**Your task:** Every line between the top of the data below and the line with "Игровые площадки (22, 196)", both ends included, must be retyped exactly.

**The input:**
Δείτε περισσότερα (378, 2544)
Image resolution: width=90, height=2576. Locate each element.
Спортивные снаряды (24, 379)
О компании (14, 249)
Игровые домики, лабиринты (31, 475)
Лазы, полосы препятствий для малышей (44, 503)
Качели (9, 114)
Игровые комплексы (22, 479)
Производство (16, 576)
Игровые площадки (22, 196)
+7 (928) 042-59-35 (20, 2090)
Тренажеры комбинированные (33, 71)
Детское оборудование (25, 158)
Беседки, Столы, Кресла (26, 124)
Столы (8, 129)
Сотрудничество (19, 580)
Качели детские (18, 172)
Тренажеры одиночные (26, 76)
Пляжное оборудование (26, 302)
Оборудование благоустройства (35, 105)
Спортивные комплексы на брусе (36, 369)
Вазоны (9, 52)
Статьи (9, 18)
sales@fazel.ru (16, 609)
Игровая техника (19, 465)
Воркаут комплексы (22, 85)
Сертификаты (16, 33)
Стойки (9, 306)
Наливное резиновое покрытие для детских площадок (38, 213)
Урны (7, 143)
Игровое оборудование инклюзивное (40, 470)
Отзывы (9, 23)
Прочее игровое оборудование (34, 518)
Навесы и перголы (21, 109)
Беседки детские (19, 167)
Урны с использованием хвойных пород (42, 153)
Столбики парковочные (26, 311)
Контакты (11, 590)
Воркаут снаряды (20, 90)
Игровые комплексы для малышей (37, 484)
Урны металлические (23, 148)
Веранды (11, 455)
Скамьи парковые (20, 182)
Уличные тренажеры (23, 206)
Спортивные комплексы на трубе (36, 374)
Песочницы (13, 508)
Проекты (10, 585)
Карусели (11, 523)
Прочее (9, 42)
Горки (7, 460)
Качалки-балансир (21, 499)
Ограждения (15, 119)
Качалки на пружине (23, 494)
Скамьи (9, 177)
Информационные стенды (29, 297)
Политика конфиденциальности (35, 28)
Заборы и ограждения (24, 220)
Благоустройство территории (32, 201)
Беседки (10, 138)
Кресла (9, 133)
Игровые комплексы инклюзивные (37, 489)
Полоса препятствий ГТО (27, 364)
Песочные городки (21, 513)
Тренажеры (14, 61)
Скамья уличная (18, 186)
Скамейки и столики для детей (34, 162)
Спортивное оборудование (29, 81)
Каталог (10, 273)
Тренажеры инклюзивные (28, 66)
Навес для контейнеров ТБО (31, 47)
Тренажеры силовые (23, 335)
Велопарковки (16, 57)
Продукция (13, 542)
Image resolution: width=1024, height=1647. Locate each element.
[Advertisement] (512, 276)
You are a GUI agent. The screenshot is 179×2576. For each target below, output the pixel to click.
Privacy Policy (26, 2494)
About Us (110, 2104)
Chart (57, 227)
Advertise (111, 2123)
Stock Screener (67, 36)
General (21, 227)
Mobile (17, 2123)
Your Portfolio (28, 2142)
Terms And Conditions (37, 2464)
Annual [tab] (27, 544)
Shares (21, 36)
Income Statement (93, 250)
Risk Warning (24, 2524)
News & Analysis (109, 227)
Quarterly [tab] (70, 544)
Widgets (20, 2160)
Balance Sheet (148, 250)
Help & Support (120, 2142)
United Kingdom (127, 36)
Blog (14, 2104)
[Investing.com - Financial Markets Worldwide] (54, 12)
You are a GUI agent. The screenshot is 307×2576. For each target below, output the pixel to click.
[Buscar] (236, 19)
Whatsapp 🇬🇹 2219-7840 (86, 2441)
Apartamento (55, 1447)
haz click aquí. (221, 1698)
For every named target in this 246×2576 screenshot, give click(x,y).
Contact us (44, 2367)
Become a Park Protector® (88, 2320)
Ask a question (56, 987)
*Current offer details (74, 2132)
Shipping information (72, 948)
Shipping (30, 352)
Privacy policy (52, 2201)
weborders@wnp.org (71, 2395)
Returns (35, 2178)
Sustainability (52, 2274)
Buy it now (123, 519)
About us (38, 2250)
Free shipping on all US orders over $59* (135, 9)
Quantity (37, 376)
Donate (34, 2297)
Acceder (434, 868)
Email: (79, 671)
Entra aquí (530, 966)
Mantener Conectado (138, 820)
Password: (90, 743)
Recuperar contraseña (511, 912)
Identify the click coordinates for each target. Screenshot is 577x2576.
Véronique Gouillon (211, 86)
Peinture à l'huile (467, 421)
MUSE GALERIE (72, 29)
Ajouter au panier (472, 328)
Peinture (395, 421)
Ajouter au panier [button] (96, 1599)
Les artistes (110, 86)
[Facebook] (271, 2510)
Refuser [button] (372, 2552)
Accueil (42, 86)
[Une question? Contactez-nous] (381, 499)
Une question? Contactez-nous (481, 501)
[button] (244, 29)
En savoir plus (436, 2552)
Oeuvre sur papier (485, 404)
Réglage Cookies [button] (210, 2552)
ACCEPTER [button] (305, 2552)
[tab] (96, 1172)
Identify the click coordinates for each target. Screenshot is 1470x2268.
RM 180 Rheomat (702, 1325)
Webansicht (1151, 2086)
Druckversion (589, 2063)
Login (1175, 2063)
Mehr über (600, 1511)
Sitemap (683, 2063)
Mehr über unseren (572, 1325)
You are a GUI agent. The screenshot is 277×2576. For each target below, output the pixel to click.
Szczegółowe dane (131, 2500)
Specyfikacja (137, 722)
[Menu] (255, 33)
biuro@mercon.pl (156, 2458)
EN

**Answer to this exercise:**
Δείτε περισσότερα (378, 2544)
Image resolution: width=90, height=2576. Locate each element.
Спортивные снаряды (24, 379)
О компании (14, 249)
Игровые домики, лабиринты (31, 475)
Лазы, полосы препятствий для малышей (44, 503)
Качели (9, 114)
Игровые комплексы (22, 479)
Производство (16, 576)
Игровые площадки (22, 196)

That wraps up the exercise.